Avendo assecondato la dura logica, schiettamente rivoluzionaria sul piano politico, sociale e persino culturale (i «nomi»), in cui viene a trovarsi il fondatore di un regno, D. è dunque l’emblema della capacità di entrare nel male, quando questo sia politicamente costruttivo o almeno sia tale da consentire il ‘mantenersi’.
Quanto al versetto citato a proposito della violenta azione politica di D., si tratta in realtà di parole che nel celebre Magnificat (Luca, 1 53, anche se possono aver interferito nella memoria di M. luoghi dei Salmi: cfr. Discorsi sopra la prima deca di Tito Livio, a cura di G. Inglese, 1984, p. 239) sono in bocca a Maria, la quale ne riferisce il contenuto a Dio stesso.
Si può comprendere che per tale straniante utilizzazione del testo evangelico nel caratterizzare atti presentati come nemici «d’ogni vivere, non solamente cristiano, ma umano», si sia parlato di un’intenzione blasfema da parte di M. (Strauss 1953).
Tale è D. nel M. politico.

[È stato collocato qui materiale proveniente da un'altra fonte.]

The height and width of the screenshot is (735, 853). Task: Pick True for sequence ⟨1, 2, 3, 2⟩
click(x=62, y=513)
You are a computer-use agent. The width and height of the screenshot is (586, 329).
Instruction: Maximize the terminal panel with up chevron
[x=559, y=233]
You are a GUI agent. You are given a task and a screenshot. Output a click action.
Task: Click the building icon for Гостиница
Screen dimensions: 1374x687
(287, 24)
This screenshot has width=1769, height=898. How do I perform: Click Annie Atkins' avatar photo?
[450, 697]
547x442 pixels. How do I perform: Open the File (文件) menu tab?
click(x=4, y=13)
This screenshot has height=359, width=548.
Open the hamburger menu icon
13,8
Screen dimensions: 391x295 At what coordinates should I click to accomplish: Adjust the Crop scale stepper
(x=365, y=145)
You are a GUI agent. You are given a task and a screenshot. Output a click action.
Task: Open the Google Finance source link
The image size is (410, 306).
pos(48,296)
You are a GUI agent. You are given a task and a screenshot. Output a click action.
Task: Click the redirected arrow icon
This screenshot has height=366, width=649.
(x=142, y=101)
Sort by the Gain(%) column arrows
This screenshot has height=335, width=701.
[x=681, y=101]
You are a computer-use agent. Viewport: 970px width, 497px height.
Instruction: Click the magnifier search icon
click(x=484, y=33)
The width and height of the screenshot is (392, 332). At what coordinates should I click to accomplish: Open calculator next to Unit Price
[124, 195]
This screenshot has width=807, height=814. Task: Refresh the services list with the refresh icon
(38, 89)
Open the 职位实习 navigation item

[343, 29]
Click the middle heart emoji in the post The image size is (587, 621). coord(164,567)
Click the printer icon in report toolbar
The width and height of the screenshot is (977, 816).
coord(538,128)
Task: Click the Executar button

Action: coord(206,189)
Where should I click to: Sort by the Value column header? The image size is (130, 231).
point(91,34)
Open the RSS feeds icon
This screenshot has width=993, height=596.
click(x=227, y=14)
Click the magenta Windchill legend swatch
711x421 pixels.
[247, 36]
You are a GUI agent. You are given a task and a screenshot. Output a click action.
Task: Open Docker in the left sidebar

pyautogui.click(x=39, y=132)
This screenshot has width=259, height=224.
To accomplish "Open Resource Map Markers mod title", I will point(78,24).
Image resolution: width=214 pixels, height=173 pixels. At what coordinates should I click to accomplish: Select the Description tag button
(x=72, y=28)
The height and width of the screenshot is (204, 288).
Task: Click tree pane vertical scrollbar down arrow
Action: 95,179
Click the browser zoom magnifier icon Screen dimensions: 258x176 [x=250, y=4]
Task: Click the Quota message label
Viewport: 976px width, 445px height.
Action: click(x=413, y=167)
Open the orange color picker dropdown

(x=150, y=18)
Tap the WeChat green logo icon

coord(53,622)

Appartiene invece a una lettura della Bibbia remota da quella per lui ‘sensata’, e dunque del tutto tradizionale, l’insistito ricorso al medesimo personaggio nell’occasionale Esortazione alla penitenza, dov’è citato ben cinque volte come prova dell’infinita misericordia divina nei confronti del pentimento autentico.
Bibliografia: L. Strauss, Thoughts on Machiavelli, Glencoe 1953, pp. 49-50; G. Sasso, Machiavelli e gli antichi e altri saggi, 2° vol., Milano-Napoli 1988, pp. 457-59; M. Martelli, Machiavelli e gli storici antichi, Roma 1998, p. 27; F.-J. Verspohl, Michelangelo Buonarroti und Niccolò Machiavelli. Der David, die Piazza, die Republik, Bern-Wien 2001; G. Scichilone, «Tagliare a pezzi». Cesare Borgia tra rimandi biblici e fonti senofontee in Machiavelli, in Studi di storia della cultura. Sibi amicisque suis, a cura di D. Felice, Bologna 2012, pp. 67-80.